## Work instructions
The lines from the start of the records below through the line containing "has height=471, width=897." are to be copied exactly, both ends included, with nothing added.

Collection entries
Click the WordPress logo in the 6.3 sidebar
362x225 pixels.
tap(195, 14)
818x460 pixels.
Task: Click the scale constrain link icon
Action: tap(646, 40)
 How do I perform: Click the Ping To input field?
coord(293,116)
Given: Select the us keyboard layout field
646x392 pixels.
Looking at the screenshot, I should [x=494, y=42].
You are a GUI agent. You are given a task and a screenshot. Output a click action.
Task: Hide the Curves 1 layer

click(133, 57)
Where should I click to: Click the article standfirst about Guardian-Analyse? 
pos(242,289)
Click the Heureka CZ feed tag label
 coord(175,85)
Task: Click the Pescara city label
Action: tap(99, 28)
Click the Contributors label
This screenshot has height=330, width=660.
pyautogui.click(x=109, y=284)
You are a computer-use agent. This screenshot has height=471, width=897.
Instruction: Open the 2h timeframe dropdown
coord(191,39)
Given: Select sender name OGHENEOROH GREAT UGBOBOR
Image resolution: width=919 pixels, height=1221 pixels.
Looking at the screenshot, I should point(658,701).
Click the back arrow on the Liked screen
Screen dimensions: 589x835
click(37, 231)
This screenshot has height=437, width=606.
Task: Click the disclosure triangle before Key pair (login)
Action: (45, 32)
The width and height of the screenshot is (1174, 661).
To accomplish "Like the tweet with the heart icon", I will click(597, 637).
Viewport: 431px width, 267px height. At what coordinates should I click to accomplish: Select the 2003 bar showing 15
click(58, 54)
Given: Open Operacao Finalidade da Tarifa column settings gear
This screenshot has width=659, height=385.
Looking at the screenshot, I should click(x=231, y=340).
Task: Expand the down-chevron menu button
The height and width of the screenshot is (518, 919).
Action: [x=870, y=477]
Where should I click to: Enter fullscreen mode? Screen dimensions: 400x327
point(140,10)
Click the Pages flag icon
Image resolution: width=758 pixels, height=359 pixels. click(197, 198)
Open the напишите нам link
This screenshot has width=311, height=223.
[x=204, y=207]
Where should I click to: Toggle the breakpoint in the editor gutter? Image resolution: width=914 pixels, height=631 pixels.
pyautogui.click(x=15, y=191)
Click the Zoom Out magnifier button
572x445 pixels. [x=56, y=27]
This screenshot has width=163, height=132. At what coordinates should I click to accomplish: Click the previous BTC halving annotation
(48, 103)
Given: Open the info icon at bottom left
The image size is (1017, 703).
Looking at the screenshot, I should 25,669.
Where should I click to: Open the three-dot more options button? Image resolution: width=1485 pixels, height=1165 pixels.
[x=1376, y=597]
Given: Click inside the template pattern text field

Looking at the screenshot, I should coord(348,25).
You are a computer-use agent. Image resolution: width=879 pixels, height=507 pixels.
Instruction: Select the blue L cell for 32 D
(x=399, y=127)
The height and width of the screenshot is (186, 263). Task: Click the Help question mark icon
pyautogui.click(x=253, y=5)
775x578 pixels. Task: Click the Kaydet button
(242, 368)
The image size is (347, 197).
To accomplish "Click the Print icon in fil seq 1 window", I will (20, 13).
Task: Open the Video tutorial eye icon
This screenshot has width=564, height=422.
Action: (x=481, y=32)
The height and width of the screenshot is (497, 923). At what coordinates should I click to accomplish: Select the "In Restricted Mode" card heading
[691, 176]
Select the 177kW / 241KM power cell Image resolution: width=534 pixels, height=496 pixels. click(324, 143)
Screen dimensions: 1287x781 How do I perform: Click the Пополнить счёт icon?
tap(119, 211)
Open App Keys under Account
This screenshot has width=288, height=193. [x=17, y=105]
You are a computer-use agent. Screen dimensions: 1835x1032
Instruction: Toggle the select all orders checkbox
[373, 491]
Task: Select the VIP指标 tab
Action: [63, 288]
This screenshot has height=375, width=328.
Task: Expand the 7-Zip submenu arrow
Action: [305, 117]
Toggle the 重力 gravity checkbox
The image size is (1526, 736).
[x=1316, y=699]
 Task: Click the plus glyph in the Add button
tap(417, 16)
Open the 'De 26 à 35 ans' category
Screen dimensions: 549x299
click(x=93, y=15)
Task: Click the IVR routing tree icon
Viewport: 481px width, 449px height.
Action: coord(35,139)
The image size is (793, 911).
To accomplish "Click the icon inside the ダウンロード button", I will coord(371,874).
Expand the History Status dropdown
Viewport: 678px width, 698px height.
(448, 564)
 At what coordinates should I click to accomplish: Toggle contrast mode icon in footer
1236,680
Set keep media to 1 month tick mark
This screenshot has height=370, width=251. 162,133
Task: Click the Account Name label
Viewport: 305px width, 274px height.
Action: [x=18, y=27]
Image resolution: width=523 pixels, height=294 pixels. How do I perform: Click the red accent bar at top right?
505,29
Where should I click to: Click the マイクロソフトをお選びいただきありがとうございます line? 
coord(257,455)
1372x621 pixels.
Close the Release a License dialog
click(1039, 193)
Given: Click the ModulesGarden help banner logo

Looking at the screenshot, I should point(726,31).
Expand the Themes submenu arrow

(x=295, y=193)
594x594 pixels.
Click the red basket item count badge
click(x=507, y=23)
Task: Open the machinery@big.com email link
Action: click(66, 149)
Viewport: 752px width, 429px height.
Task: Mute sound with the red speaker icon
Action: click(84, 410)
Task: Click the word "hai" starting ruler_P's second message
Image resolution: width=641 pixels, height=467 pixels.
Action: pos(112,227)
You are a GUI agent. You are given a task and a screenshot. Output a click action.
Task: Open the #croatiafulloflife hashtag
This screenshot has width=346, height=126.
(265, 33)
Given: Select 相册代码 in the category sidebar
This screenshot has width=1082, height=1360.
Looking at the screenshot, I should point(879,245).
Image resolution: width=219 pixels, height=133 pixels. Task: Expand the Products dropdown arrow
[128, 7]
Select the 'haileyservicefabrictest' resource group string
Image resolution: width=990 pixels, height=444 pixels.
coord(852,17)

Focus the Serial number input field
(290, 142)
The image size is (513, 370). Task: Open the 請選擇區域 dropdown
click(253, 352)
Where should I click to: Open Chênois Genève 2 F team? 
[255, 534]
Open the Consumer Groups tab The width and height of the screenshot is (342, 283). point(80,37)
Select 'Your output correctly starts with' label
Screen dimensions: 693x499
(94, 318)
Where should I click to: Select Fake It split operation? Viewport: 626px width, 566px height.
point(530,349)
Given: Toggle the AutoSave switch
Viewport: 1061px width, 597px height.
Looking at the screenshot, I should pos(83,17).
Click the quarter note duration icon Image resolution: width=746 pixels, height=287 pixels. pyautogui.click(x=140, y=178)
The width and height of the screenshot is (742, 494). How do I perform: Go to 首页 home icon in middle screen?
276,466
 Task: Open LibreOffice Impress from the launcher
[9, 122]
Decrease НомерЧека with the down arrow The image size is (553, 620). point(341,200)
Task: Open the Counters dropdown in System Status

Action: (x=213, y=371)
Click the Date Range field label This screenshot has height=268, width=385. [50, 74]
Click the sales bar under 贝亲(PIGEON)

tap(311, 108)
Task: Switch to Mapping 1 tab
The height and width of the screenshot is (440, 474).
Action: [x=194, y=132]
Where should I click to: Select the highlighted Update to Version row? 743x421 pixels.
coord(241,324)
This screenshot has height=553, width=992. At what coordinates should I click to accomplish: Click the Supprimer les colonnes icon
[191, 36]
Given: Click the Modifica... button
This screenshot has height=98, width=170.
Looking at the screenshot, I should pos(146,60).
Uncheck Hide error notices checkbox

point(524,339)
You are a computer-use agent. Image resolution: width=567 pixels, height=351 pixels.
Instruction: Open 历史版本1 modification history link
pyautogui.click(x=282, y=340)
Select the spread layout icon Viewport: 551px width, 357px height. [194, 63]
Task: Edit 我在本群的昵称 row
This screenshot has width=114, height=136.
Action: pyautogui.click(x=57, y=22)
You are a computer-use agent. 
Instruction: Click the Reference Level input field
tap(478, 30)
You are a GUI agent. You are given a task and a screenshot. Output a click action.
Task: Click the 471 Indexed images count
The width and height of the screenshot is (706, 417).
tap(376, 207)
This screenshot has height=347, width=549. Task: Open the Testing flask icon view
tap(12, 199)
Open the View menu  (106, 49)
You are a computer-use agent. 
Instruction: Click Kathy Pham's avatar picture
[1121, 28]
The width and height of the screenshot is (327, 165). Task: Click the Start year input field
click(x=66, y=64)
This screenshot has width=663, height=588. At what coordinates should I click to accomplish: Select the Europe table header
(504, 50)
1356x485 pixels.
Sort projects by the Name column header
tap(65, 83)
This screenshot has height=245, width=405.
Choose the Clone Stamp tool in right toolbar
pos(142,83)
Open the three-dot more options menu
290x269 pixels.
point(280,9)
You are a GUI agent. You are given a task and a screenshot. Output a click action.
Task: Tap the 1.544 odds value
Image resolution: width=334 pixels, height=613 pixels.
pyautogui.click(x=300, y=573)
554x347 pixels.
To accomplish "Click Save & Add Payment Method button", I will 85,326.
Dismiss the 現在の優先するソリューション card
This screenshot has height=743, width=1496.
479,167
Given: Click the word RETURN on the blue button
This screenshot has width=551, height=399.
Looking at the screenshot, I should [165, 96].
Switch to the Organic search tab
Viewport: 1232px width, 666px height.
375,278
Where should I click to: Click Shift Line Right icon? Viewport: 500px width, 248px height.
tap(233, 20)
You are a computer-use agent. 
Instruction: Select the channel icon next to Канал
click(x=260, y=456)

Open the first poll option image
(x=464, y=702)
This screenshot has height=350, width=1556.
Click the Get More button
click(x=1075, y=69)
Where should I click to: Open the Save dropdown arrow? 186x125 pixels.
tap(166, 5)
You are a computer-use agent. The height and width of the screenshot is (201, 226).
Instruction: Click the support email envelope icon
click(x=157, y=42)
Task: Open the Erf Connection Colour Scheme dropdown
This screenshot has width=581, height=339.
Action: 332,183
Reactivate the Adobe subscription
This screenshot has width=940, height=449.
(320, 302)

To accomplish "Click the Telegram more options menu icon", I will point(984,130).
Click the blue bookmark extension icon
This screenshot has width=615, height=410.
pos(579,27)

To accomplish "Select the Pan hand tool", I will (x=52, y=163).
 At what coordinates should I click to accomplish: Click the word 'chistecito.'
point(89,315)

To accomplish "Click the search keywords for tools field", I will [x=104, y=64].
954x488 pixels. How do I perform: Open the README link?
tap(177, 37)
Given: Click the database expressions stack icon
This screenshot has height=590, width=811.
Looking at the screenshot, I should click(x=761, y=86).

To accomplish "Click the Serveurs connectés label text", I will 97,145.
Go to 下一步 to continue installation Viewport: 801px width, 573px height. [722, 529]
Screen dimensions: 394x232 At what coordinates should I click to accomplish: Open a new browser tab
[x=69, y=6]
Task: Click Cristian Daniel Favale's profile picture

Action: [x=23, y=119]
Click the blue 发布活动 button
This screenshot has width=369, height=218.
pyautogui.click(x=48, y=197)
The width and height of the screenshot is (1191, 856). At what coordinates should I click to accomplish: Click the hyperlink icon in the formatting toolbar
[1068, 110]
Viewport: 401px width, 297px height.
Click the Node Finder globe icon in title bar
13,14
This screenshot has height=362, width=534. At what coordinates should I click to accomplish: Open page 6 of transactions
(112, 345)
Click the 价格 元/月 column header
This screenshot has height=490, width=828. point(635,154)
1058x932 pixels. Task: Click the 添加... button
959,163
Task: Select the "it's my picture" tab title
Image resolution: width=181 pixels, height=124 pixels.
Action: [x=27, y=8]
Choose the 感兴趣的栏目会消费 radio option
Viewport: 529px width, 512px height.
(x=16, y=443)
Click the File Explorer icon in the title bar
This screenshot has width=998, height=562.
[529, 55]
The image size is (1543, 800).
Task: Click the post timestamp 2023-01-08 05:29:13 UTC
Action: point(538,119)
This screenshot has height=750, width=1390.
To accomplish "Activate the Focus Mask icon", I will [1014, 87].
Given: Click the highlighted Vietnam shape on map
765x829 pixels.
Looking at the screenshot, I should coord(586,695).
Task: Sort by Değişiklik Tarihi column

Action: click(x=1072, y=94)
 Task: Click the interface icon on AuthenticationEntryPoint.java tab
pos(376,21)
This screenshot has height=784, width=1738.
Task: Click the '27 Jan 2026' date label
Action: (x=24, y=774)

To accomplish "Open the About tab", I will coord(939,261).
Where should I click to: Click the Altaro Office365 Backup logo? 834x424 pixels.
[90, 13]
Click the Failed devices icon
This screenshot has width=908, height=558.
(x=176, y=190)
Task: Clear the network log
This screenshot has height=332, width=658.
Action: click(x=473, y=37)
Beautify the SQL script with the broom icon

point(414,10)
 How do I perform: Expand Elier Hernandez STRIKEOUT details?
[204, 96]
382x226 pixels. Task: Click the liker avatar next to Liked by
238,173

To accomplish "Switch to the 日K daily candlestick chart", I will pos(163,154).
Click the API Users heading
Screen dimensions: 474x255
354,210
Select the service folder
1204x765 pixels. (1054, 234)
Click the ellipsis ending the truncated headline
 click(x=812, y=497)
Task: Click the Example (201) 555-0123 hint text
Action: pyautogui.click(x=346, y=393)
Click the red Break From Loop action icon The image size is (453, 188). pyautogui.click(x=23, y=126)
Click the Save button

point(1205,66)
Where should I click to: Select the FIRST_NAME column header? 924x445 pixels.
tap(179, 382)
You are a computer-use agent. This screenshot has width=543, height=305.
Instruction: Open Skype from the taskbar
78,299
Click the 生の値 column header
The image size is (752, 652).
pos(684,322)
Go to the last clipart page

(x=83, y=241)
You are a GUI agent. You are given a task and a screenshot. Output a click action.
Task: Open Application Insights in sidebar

## The completed task
Click the WordPress logo in the 6.3 sidebar
362x225 pixels.
tap(195, 14)
818x460 pixels.
Task: Click the scale constrain link icon
Action: tap(646, 40)
 How do I perform: Click the Ping To input field?
coord(293,116)
Given: Select the us keyboard layout field
646x392 pixels.
Looking at the screenshot, I should [x=494, y=42].
You are a GUI agent. You are given a task and a screenshot. Output a click action.
Task: Hide the Curves 1 layer

click(133, 57)
Where should I click to: Click the article standfirst about Guardian-Analyse? 
pos(242,289)
Click the Heureka CZ feed tag label
 coord(175,85)
Task: Click the Pescara city label
Action: tap(99, 28)
Click the Contributors label
This screenshot has height=330, width=660.
pyautogui.click(x=109, y=284)
You are a computer-use agent. This screenshot has height=471, width=897.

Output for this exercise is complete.